In our modern culture, we have been told that beauty is only a surface aesthetic, or merely a preference, as it can change with our moods. But in ancient days, beauty was perceived as a noble truth, like love, like justice, and like goodness. Beauty was objective. People dedicated their lives to the pursuit of beauty. Beauty was something to aspire to, work for, and to hold. If you found beauty, it was like finding something holy, something to be revered and even worshipped. Plato brought us this idea in his Symposium. Beauty was one of the Holy Grails of existence.

During the 1800’s, poets and artists travelled the world in search of beauty. Great expeditions were launched to bring the experience of beauty home from distant lands. The Romantic movement emphasised emotion as an authentic source of experiential beauty. To express these feelings, it was considered that content of art had to come from the imagination and emotions of an artist, with as little interference as possible from "artificial" rules. Art became noble and worthy.

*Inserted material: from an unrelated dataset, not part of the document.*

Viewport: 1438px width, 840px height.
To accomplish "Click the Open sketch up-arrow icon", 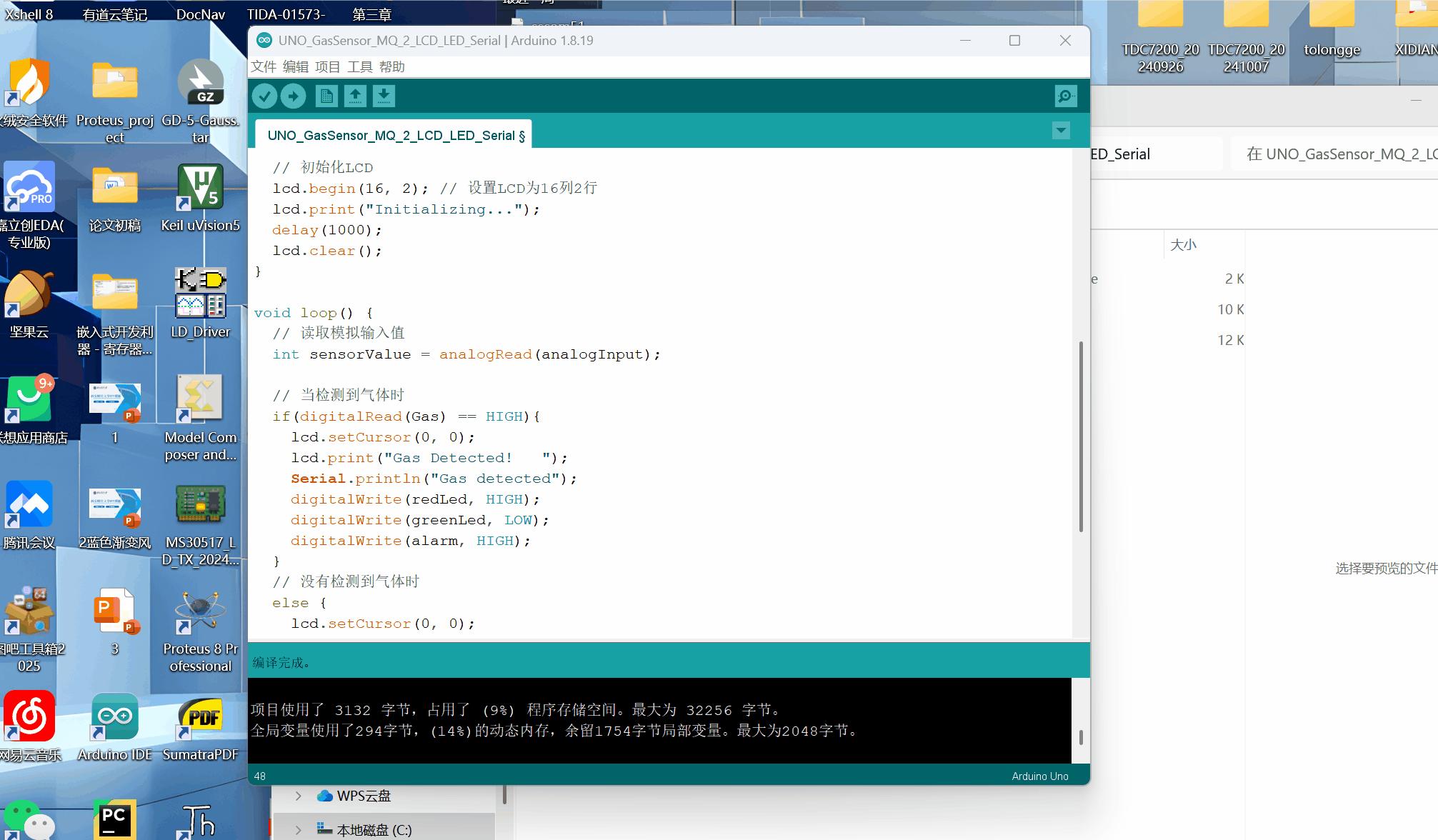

Beauty, in the past, was also considered the means by which we could rise higher “closer to the angels.” The idea that beauty elevated the spirit and brought us closer to God is evident, especially in Catholic settings. On a casual trip to the Vatican, one will be overwhelmed with the shock and awe of the artistry and craftsmanship on every square inch of St. Peter’s Basilica. Even the most cynical can not help but feel that they are in the presence of something “more.”

All these ideals of beauty were discarded with post-modernism. The beauty of the Vatican was dismissed as edifice, the pursuit of beauty deemed as frivolous. From animation to architecture, everything that makes up our aesthetic world has been presented from a functional perspective. The post-modern desire to strip expressions of beauty (and spirituality) from our cultural consciousness in deference to the “rational” has left us poorer in all meanings of the word. Beauty has been reduced to sexuality. Sexuality has become a dopamine-hit to compel consumption in our commercial culture. Spirituality is quaint tradition practiced by people of lesser “intelligence.” Beauty, in the ancient sense, has been taken from us. The worst part of it all is; we let them take it from us.

So when values of beauty, truth and love are not passed down from generation to generation, what kind of societies will we have? We live in them now. In a world where artists sell “invisible sculptures” for tens of thousands of dollars, we see that the arbiters of culture are laughing at our decline while they themselves purchase the beauty of the world for private collections.

I invite you to return to beauty in your life, and one by one we will recover ourselves. I promise you, not all of us are laughing at the fragments of romanticism left in our cultural psyches. Beauty will not only save our humanity, it will save our world.

“Dwell on the beauty of life. Watch the stars, and see yourself running with them.”